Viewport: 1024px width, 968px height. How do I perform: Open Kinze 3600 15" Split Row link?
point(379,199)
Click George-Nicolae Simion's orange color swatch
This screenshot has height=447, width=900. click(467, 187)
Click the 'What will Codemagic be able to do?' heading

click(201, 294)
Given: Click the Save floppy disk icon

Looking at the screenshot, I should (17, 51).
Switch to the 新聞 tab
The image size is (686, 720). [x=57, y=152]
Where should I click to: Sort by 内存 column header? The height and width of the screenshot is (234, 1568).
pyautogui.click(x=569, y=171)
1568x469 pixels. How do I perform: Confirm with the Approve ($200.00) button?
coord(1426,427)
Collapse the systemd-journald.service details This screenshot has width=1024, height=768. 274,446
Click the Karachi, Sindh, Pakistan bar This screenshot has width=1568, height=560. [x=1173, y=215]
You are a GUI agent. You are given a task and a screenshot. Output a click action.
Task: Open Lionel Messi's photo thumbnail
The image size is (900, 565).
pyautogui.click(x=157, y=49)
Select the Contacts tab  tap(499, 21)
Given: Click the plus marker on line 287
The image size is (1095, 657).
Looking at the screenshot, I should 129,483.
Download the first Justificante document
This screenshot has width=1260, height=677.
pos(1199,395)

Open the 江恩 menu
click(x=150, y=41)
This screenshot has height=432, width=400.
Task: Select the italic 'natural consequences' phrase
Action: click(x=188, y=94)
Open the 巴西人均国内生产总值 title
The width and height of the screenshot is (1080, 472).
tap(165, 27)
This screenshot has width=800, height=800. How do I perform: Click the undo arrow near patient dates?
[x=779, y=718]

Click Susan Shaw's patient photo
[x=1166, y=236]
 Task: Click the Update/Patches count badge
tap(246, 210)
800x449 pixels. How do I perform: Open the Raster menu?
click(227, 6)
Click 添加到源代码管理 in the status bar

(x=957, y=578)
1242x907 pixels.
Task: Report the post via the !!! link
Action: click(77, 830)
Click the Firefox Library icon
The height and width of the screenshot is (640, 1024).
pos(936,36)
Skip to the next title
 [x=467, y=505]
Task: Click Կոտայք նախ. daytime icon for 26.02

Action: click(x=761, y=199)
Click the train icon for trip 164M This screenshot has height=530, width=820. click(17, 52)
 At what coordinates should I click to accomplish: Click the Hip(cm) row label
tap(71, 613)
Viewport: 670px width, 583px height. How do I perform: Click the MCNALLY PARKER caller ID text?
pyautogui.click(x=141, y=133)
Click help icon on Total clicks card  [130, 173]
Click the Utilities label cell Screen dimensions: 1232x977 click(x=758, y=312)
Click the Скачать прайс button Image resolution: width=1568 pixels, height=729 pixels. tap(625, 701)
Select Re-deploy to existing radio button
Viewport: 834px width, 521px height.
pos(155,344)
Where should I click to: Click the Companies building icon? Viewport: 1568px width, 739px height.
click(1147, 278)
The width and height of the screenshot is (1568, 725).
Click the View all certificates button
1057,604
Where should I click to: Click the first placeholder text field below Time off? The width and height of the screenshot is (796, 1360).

+--

▶ **Work order**
Transcribe every entry exactly, omitting nothing.

▶ **Task answer**
Viewport: 1024px width, 968px height. How do I perform: Open Kinze 3600 15" Split Row link?
point(379,199)
Click George-Nicolae Simion's orange color swatch
This screenshot has height=447, width=900. click(467, 187)
Click the 'What will Codemagic be able to do?' heading

click(201, 294)
Given: Click the Save floppy disk icon

Looking at the screenshot, I should (17, 51).
Switch to the 新聞 tab
The image size is (686, 720). [x=57, y=152]
Where should I click to: Sort by 内存 column header? The height and width of the screenshot is (234, 1568).
pyautogui.click(x=569, y=171)
1568x469 pixels. How do I perform: Confirm with the Approve ($200.00) button?
coord(1426,427)
Collapse the systemd-journald.service details This screenshot has width=1024, height=768. 274,446
Click the Karachi, Sindh, Pakistan bar This screenshot has width=1568, height=560. [x=1173, y=215]
You are a GUI agent. You are given a task and a screenshot. Output a click action.
Task: Open Lionel Messi's photo thumbnail
The image size is (900, 565).
pyautogui.click(x=157, y=49)
Select the Contacts tab  tap(499, 21)
Given: Click the plus marker on line 287
The image size is (1095, 657).
Looking at the screenshot, I should 129,483.
Download the first Justificante document
This screenshot has width=1260, height=677.
pos(1199,395)

Open the 江恩 menu
click(x=150, y=41)
This screenshot has height=432, width=400.
Task: Select the italic 'natural consequences' phrase
Action: click(x=188, y=94)
Open the 巴西人均国内生产总值 title
The width and height of the screenshot is (1080, 472).
tap(165, 27)
This screenshot has width=800, height=800. How do I perform: Click the undo arrow near patient dates?
[x=779, y=718]

Click Susan Shaw's patient photo
[x=1166, y=236]
 Task: Click the Update/Patches count badge
tap(246, 210)
800x449 pixels. How do I perform: Open the Raster menu?
click(227, 6)
Click 添加到源代码管理 in the status bar

(x=957, y=578)
1242x907 pixels.
Task: Report the post via the !!! link
Action: click(77, 830)
Click the Firefox Library icon
The height and width of the screenshot is (640, 1024).
pos(936,36)
Skip to the next title
 [x=467, y=505]
Task: Click Կոտայք նախ. daytime icon for 26.02

Action: click(x=761, y=199)
Click the train icon for trip 164M This screenshot has height=530, width=820. click(17, 52)
 At what coordinates should I click to accomplish: Click the Hip(cm) row label
tap(71, 613)
Viewport: 670px width, 583px height. How do I perform: Click the MCNALLY PARKER caller ID text?
pyautogui.click(x=141, y=133)
Click help icon on Total clicks card  [130, 173]
Click the Utilities label cell Screen dimensions: 1232x977 click(x=758, y=312)
Click the Скачать прайс button Image resolution: width=1568 pixels, height=729 pixels. tap(625, 701)
Select Re-deploy to existing radio button
Viewport: 834px width, 521px height.
pos(155,344)
Where should I click to: Click the Companies building icon? Viewport: 1568px width, 739px height.
click(1147, 278)
The width and height of the screenshot is (1568, 725).
Click the View all certificates button
1057,604
Where should I click to: Click the first placeholder text field below Time off? The width and height of the screenshot is (796, 1360).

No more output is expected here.